Page extract section start

China-Europe-China container transit services offered by the United Transport and Logistics Company – Eurasian Rail Alliance (UTLC ERA) reached 49.1 thousand TEU in May, twice more than the similar period of 2019, which is ‘an absolute volume record in monthly Eurasian container traffic’, the company says.
The shipment of loaded containers to China in May grew by 2.2 times and amounted to 13 thousand TEU, while 33 thousand TEU of containers have been shipped to Europe, which exceeds the same last-year figure by 2.4 times.
In May 2020, UTLC ERA services in both directions on route China – Europe for the first time exceeded the milestone of 500 container trains per month.
The operator says that while is maintaining a nonstop ‘green corridor’ for shipment of epidemic protection equipment, clothes, toys, electronics and home appliances are transported on the Eurasian transport route.
“Together with our shareholders, we have managed to create a good buffer for the throughput of our corridor in the previous months to enable the May shipment record. We are receiving increasingly more customer requests for transport of E-commerce products,” UTLC ERA CEO Alexey Grom said.
The China-Europe-China container transit in April 2020 reached 41,2 thousand TEU exceeding company’s estimations. In the first 4 months of the year, UTLC ERA shipped 108,7 thousand TEU, including 33 thousand TEU in the direction of Europe – China and 75,7 thousand TEU from China to Europe.

Page extract section end
Data extract section start

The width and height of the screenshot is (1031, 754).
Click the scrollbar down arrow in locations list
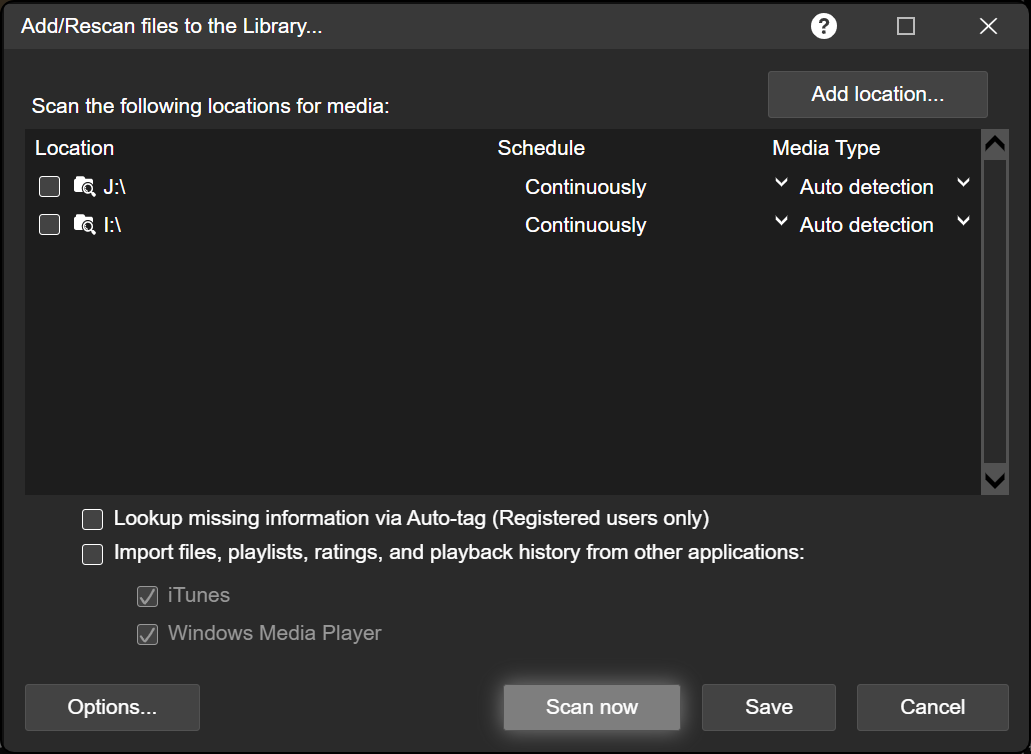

Data extract section end

## Problem requirements
Extend the news report on UTLC ERA's China–Europe container transit volumes, beginning right after its last sentence.

## Result of this exercise
For the company, the coronavirus crisis is not a problem but a new opportunity for rail logistics which also ensured medical supply including epidemic protection equipment that is in high demand with the EU countries.
UTLC ERA is using the transport infrastructure of Kazakhstan, Russia and Belarus and has a last mile corridor reaching Lithuania, through Kaliningrad, and Poland. The company intends to transport 1 million TEU per year by 2024, a strategy that has huge opportunities provided by a high rail interest and geographic expansion. This year, the operator added five new locations in Europe of which three ibn Germany (Burghausen, Ludwigshafen and Sassnitz), one in Lithuania (Vilnius) and one in Poland (Gliwice, in Upper Silesia). The city of Shilong, in south-east of China, Guangdong Province, also attracted a strong interested to sea shipping.